Problem to solve: Return, word for word, the lines of the listing below from the one with "You are a GUI" through the one with "You are a computer-use agent. This", and no other lines.

===

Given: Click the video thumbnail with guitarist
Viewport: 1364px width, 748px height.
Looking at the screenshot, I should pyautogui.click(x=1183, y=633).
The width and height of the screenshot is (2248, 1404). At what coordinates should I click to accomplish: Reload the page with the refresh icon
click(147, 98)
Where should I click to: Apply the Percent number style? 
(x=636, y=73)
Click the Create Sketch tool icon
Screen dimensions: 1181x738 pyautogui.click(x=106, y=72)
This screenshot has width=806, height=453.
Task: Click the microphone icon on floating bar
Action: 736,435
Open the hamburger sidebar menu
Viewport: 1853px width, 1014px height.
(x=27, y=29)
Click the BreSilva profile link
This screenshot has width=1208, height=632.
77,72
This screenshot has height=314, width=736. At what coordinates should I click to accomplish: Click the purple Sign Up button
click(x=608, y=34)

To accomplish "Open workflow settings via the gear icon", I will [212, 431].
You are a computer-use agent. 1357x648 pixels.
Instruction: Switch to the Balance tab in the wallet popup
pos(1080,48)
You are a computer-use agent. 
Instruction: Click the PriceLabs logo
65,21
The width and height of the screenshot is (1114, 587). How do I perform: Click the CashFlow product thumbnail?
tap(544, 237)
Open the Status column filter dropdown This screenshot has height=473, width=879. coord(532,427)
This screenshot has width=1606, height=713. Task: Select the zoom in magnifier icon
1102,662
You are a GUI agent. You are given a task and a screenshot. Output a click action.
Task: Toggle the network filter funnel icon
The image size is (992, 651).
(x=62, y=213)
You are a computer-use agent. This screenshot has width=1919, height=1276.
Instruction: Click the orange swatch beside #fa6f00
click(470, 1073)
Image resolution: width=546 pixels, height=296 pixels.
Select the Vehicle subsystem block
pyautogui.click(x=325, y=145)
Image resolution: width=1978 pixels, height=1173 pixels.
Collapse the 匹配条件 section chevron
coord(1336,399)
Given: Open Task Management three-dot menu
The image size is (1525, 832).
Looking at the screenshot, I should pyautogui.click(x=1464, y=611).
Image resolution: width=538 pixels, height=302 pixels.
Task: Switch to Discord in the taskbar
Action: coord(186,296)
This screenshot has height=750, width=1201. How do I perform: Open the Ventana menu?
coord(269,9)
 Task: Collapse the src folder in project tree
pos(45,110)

===

Task result:
You are a GUI agent. You are given a task and a screenshot. Output a click action.
Task: Toggle the network filter funnel icon
The image size is (992, 651).
(x=62, y=213)
You are a computer-use agent. This screenshot has width=1919, height=1276.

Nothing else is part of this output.